Predictive modeling is foremost empirical work. You need a modicum of database knowledge, and interest in statistics and methodology, and for most tools some programming knowledge. Because defining the modeling requirements is so important, we have found that excellent communications skills are of utmost importance to be effective: not just build great models, but also the right ones.
1. Predicting Is Classifying The Past
What we commonly refer to as predictive modeling, isn’t really “predicting” at all. What we refer to as a “predictive model” is based on identifying patterns in the past, and then finding lookalikes of those instances in the present. We make predictions under the strict assumption (and this is a big assumption) that the future will look like the past.
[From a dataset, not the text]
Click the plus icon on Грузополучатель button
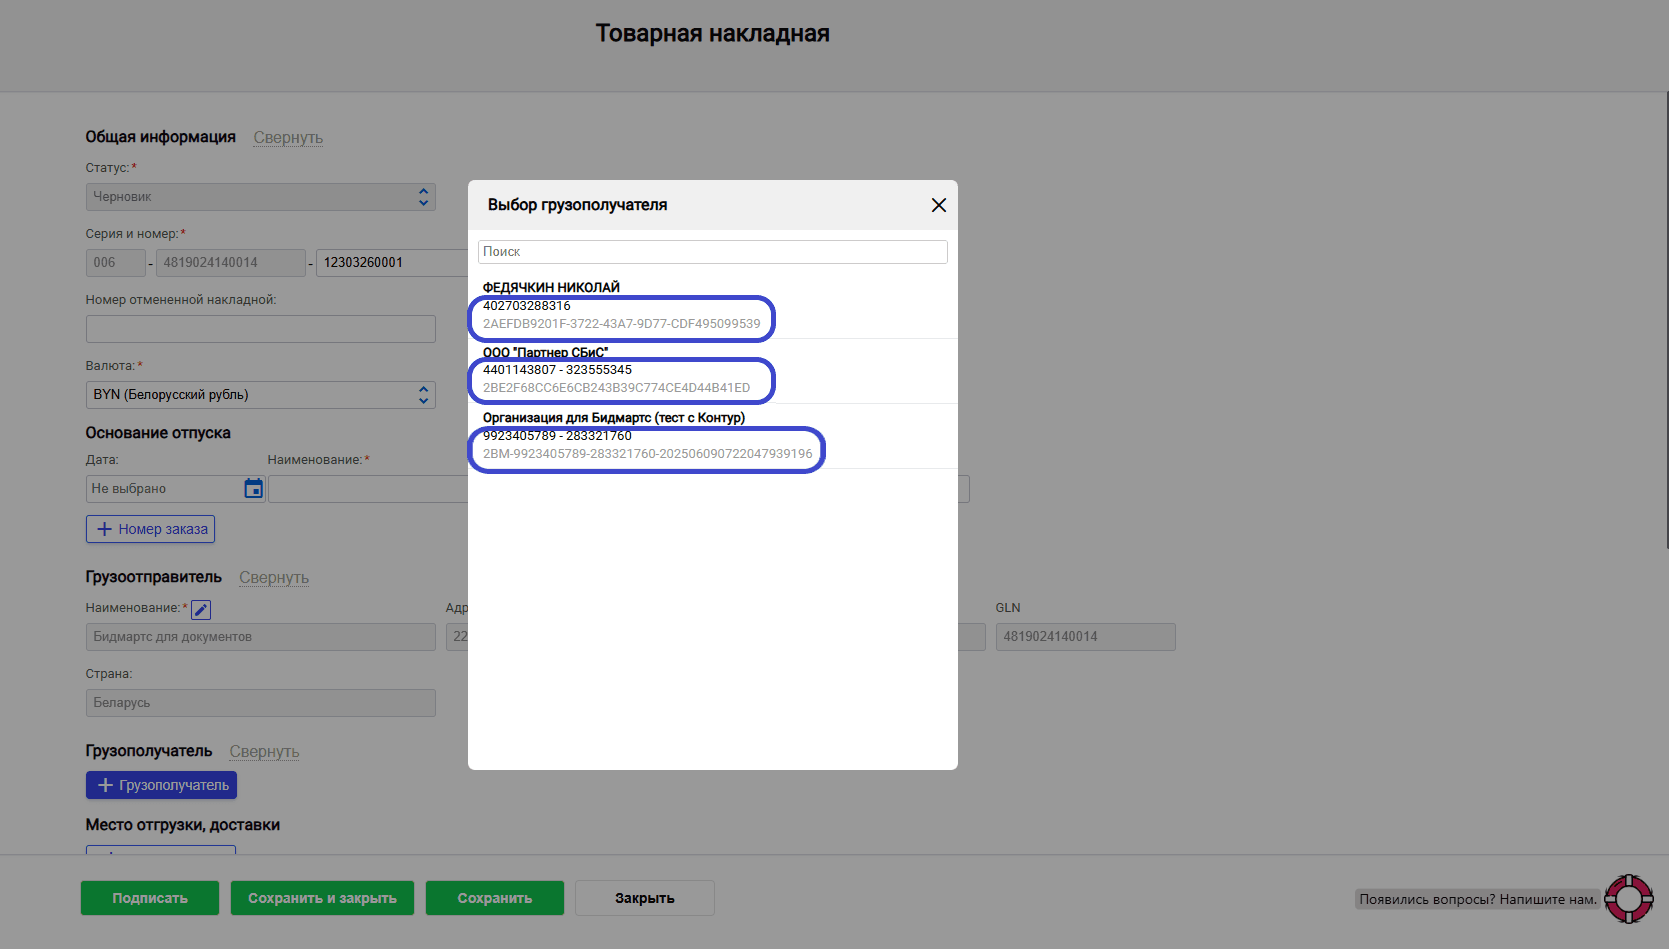click(x=105, y=785)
So what we actually do is classify the present with reference to the past.
All so-called predictive models that restrict “predictions” to conditions that have previously occurred fall into this category. Making predictions outside ranges that were incorporated during model development tends to invalidate results. This, incidentally, is where disaster loomed in the credit crisis: conditions occurred that had never been observed before, yet people continued to rely on these “predictive” models.
Models that can possibly deal with states that have never occurred, yet, are for instance System Dynamics models. For ease of reading we’ll continue to use the term “predictive modeling” the way it is commonly used, as if it really were a prediction.
2. Monetize Every Model, In Any Way Possible
You should bend over backwards to estimate the (monetary) value of a model in terms of one-dimensional benefits to the business, preferably dollars (or Euro’s, GBP, or whatever currency you have). This helps you to “sell” your models better to the business (the financial argument really does work). But it also helps you to assess better how to allocate your time (see also tip# 5).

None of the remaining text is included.